Repita na íntegra, sem qualquer alteração, o texto sobre o termo de identidade e residência.

_Texto fornecido_:
^^^^
I - Não é exigível a presença de defensor na prestação de termo de identidade e residência.
II - Dado o conteúdo do termo de identidade e residência, apenas se trata de obrigar o arguido a identificar-se e a referir a sua residência e a não se ausentar desta por determinado prazo sem o comunicar às autoridades, visando-se assegurar que aquela pessoa, em relação à qual estão a decorrer investigações de ordem criminal, não desapareça sem as autoridades saberem.
^^^^
_Entradas fornecidas_:
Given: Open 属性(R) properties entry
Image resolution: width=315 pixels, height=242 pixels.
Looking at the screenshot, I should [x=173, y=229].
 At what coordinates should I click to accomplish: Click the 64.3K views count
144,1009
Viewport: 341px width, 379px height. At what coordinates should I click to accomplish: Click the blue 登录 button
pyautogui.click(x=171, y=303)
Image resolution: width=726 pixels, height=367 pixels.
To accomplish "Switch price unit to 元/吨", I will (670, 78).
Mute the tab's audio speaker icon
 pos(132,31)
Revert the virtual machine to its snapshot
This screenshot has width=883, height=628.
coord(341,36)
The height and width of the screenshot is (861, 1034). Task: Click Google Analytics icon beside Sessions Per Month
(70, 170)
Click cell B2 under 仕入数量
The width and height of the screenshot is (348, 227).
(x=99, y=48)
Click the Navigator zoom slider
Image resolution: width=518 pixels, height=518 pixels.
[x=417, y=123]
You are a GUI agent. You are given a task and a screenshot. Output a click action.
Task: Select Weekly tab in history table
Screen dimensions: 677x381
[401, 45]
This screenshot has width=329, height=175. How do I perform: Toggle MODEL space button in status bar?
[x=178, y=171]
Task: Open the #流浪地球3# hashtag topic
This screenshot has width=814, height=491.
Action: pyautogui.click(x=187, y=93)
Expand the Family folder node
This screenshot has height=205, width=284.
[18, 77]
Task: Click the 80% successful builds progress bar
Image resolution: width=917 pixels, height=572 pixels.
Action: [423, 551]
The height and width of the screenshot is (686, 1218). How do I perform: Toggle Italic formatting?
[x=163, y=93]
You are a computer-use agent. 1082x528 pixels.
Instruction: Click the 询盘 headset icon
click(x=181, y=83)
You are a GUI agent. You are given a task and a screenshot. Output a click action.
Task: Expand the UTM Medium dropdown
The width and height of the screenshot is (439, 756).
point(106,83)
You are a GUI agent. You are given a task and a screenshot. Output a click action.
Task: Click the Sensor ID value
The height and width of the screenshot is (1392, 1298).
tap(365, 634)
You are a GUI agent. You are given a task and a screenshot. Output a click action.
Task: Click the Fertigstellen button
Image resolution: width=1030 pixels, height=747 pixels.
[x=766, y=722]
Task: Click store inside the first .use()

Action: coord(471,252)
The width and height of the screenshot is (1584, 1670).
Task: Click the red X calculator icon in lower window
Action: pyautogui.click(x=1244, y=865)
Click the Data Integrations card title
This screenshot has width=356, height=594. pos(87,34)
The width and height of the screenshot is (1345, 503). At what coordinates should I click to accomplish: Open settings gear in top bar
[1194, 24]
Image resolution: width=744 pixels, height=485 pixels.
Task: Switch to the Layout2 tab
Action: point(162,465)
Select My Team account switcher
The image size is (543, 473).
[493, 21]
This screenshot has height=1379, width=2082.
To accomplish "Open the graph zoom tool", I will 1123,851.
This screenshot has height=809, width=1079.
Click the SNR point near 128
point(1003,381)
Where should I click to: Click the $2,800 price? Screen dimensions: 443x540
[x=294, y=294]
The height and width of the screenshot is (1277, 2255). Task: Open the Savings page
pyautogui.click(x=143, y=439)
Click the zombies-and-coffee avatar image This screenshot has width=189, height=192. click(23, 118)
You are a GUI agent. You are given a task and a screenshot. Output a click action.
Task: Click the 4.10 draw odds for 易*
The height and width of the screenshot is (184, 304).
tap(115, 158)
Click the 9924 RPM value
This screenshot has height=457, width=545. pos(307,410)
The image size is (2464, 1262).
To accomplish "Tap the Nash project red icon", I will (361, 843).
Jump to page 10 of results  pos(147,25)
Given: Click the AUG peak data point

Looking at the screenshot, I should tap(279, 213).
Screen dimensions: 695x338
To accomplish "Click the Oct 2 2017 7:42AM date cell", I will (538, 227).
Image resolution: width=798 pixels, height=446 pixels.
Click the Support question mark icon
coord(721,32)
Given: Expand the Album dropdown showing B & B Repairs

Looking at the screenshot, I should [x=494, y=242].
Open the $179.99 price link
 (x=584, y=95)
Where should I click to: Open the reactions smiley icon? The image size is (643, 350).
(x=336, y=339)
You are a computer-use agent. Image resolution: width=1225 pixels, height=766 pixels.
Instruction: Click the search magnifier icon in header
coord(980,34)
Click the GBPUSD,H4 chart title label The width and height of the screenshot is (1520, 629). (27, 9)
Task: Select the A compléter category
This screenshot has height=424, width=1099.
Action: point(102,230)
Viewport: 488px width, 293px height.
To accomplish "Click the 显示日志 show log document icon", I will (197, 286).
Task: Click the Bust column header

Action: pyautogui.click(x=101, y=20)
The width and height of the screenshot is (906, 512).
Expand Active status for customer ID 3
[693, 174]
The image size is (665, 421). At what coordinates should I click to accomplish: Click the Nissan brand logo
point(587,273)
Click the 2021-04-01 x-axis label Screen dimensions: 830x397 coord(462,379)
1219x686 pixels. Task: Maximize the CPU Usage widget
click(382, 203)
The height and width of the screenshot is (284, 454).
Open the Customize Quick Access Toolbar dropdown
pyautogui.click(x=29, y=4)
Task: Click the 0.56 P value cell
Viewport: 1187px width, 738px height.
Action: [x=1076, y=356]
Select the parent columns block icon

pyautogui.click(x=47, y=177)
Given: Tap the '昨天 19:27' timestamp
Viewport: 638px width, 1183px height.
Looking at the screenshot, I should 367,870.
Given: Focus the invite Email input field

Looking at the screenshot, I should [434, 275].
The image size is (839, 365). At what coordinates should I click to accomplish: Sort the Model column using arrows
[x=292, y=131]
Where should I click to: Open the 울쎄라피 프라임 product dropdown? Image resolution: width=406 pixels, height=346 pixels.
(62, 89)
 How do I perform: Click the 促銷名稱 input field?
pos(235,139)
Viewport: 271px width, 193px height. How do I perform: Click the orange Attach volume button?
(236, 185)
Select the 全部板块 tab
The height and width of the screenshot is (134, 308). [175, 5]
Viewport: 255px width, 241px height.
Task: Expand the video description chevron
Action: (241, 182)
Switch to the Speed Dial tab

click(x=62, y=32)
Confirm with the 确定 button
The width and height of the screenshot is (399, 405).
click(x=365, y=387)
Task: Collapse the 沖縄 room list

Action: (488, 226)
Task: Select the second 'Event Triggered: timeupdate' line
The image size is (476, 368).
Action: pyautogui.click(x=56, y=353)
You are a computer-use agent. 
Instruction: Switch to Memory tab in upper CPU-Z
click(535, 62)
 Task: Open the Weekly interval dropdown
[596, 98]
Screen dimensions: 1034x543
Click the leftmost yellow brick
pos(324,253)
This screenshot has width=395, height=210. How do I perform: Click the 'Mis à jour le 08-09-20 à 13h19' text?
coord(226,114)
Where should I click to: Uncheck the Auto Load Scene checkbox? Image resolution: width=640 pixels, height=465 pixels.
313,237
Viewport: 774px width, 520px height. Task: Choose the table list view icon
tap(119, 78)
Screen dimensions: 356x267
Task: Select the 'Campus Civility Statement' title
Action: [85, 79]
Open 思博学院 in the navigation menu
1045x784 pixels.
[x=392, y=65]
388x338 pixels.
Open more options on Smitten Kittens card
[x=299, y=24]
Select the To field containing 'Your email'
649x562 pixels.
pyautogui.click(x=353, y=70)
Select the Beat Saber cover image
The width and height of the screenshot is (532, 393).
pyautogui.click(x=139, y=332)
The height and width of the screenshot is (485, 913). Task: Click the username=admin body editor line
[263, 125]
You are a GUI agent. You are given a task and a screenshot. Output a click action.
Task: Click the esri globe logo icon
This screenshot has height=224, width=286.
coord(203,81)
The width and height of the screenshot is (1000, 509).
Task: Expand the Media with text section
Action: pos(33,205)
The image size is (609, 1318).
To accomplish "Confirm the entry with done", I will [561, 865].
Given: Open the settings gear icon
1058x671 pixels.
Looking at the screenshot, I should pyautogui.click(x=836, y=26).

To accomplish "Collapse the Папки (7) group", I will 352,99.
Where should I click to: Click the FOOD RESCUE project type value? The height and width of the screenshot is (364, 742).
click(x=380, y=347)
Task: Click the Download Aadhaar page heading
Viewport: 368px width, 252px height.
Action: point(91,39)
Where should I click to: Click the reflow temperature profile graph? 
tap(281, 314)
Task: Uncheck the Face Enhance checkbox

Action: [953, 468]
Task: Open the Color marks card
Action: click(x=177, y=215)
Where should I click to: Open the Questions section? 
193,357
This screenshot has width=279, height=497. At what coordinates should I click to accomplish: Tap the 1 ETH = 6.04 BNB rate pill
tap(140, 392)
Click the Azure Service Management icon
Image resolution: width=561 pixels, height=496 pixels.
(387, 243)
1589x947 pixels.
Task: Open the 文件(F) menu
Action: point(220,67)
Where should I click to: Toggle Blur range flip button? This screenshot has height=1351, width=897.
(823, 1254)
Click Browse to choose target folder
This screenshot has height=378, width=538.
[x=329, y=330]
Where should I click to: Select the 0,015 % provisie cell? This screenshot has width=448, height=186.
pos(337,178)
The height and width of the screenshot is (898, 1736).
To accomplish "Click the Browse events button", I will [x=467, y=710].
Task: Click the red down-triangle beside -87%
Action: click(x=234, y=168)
^^^^
_Resposta escrita_:
I - Não é exigível a presença de defensor na prestação de termo de identidade e residência.
II - Dado o conteúdo do termo de identidade e residência, apenas se trata de obrigar o arguido a identificar-se e a referir a sua residência e a não se ausentar desta por determinado prazo sem o comunicar às autoridades, visando-se assegurar que aquela pessoa, em relação à qual estão a decorrer investigações de ordem criminal, não desapareça sem as autoridades saberem.